Friday, April 10, 2009

When "Centrist" Dem. Senators Tell Obama he is TOO IN-BED with BIG BANKSTERS.... you have crossed in to "Mad Hatter's Tea Party" territory....

Then Senator Obama PROMISED Americans "CHANGE" when he was campaigning for President, but since becoming president, on THE ISSUE that underscores the entire state of America this 2008-2009... America's ECONOMIC CRISIS - President Obama appears to be SO BLATANTLY IN BED with the BIG BANKSTERS who RULE Wall Street, that EVEN THE SUBSERVIENT, OBEDIENT to big-money DEMOCRAT SENATORS have announced their concern!! We can't possibly emphasize enough how BOTH parties in the Senate - Democrat AND Republican - are OWNED by the Big Financial companies, many of whom would be BANKRUPT if not for the Bush-Paulson-Pelosi 700-BILLION-dollar BAILOUTS of September 2008, followed by President Obama's OWN 800-BILLION-dollar bailout of March 2008. And of course the DEMOCRAT Senators VOTED FOR those HUNDEREDS-of-BILLIONS of dollars of NO OVERSIGHT bailouts.

Even the BOUGHT-and-PAID-for corporate "Democrat" SENATORS are becoming concerned about JUST HOW BLATANTLY Mr. Obama has BETRAYED his pledge to "CHANGE" the way those Banksters & Financial predators who landed America IN THIS ECONOMIC CRISIS do business.
Wall Street Digs In
by Michael Hirsh, Newsweek, April 10, 2009
http://www.newsweek.com/id/193360

Not long ago, a group of skeptical Democratic senators met at the White House with President Obama, his chief economic adviser, Larry Summers, and Treasury Secretary Tim Geithner. The six senators—most of them centrists, joined by one left-leaning independent, Vermont's Bernie Sanders—said that while they supported Obama, they were worried. The financial reform policies the president was pursuing WERE NOT GOING FAR ENOUGH, they told him, and the people Obama was choosing as his REGULATORS, were NOT going to CHANGE THINGS fundamentally enough.
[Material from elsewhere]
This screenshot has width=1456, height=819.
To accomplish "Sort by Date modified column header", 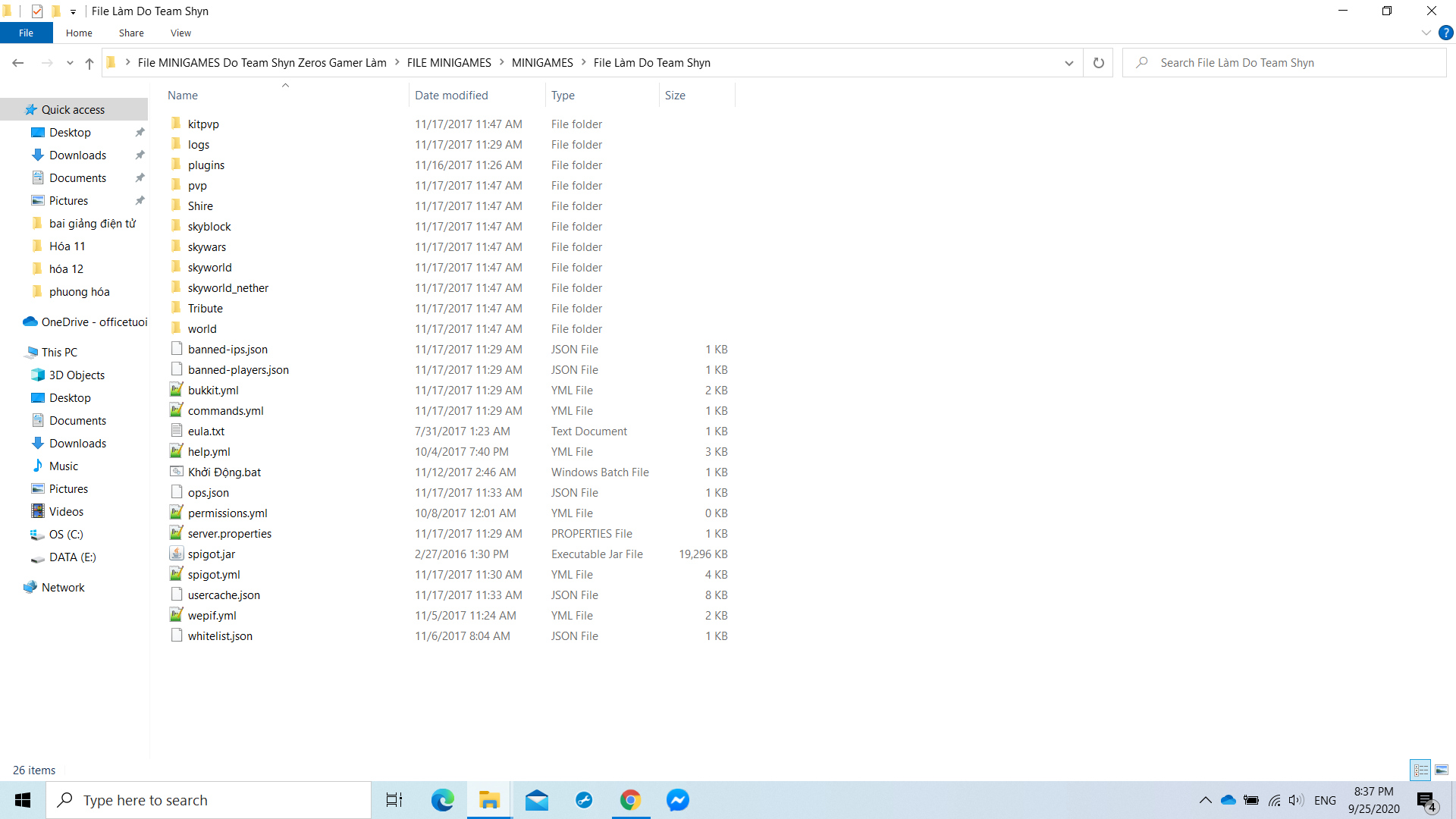I will click(451, 95).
His appointed officials and nominees were products of the very system that brought us all this economic grief; they would tinker with the system but in the end leave Wall Street, and its practices, mostly intact, the senators suggested politely. In addition to Sanders, the senators at the meeting were Maria Cantwell, Byron Dorgan, Dianne Feinstein, Carl Levin and Jim Webb.

That March 23 gathering, the details of which have gone largely unreported until now, was just a minor flare-up in a larger battle for the future—one that may already be lost. With the financial markets seeming to stabilize in recent weeks, major Wall Street players are digging in against fundamental changes.